The Pirate Bay Boost, September 2009
Despite all its benefits, DHT adoption was slow until 2009 when it got a huge boost from one of the biggest torrent sites around, The Pirate Bay. In November 2009, they announced they were going to be closing their tracker, and moving towards magnet links, to make the site lighter and quicker.
Magnets were not new, they were part of the DHT spec, but hadn’t gained much use until TPB’s change. Suddenly, lots of users were trying to work out how to get magnets to work, both with clients and browsers, and because of the requirement for DHT in order to make magnets work, DHT itself started becoming more popular. Of course, that meant that a lot of the old rumours about DHT also resurfaced, some of which still persist to this day.
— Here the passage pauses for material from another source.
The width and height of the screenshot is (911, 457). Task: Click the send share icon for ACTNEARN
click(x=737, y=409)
Search at last, March 2011
As mentioned earlier, search was one of Gardner’s main motivations for creating DHT, but it wasn’t until 2011 that a DHT search engine emerged. BTDigg started at the end of March 2011, and was an invaluable resource for many.
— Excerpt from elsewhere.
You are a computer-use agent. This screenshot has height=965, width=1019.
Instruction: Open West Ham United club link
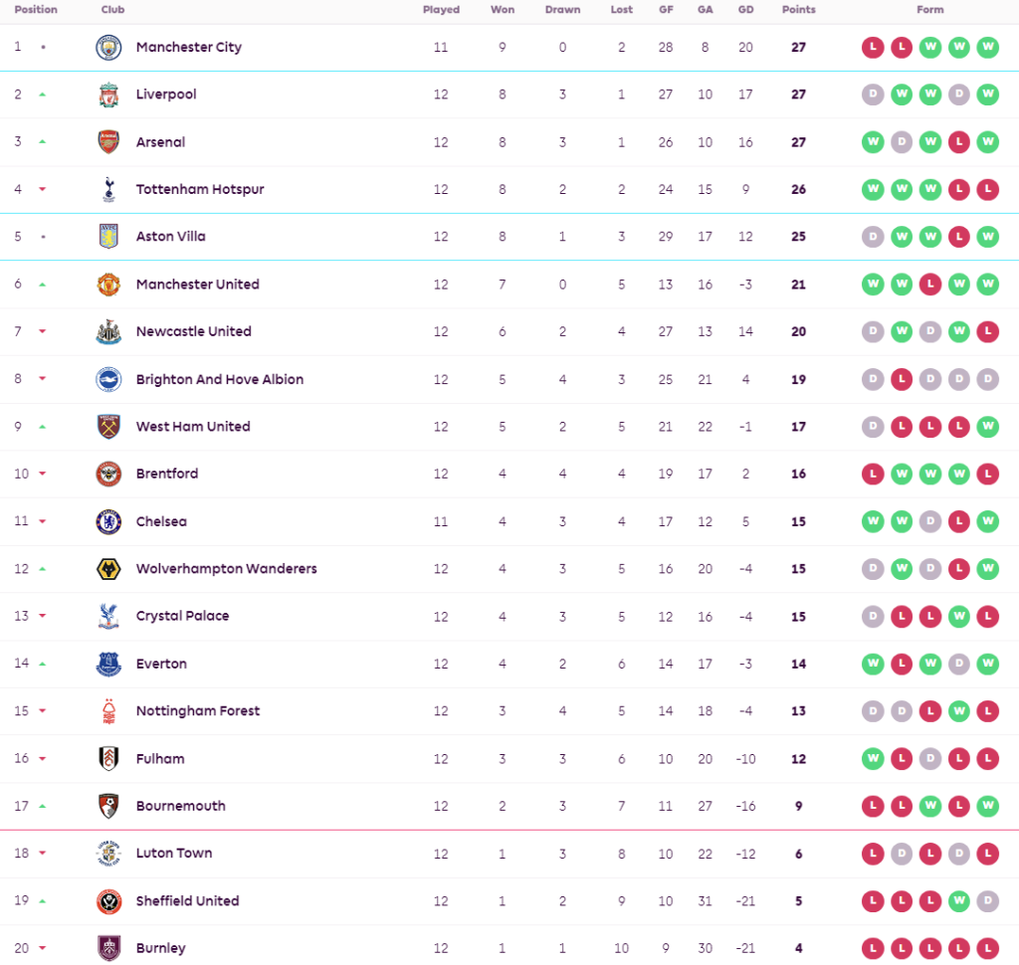tap(193, 427)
The ability to tap into the DHT network as a whole with a decent interface meant it was not only the biggest search engine (since it had pretty much any torrent that ran on a DHT-enabled client without the private flag set) but also the most like mainstream search engines, in that it actively searched and indexed entries, rather than waiting for them to be manually added like traditional indexes.
“The main reason to make BTDigg,” their spokesperson ‘NE’ told TorrentFreak, “was an absence of independent search engines in the BitTorrent network. It was the same situation as the Web in pre-Google era, the era of Web Catalogues.”
Alas, the site closed its web front end earlier this year, remaining available via both TOR and I2P, a situation they put down to their host withdrawing one of their servers, with no reason given. In the meantime, successors like Strike carry on their work
DHT today, 2015
Which brings us to now, ten years after DHT provided the last functional change to the BitTorrent protocol (utp was more of a technological one). DHT has enabled Bittorrent to remain the top dog, and while a dozen-or-so competing P2P systems jockeyed for dominance in the six years after Napster’s launch, nothing has even come close to challenging BitTorrent.
“I researched the question ‘Why is BitTorrent still popular?’ and concluded that the main reason is because the BitTorrent protocol inherits good features from previous protocols (like eMule & Kazaa) and eliminates their weak sides. So the appearance of BitTorrent was logical evolution of previous people’s efforts in file sharing,” NE told us earlier this year.
DHT was clearly the last step, enabling an underlying central mesh network to support the decentralized nature of the individual torrent swarms. It gave it the resilience and longevity to last.
Ten years on though, is there anything that the two architects of DHT would do differently if they could go back to 2005? Loewenstern doesn’t seem to think so.
“It’s quite humbling to have academics who really know their stuff go over your work with a fine toothed comb and find all the problems. There are a couple of BEPs (Bittorrent Enhancement Proposal) for addressing some design decisions but as [BitTorrent creator] Bram Cohen says, ‘the DHT works,’ so I’d rather go make something else cool.”
Gardner agrees saying, “Nothing major to be honest, after 10 years most things have been ironed out. I mean everything needs rewriting once it is complete, that’s the way software works.”
Ten years on and going strong, DHT is clearly ready for the next ten. With over 25 Million users between the two networks, it’s not going anywhere.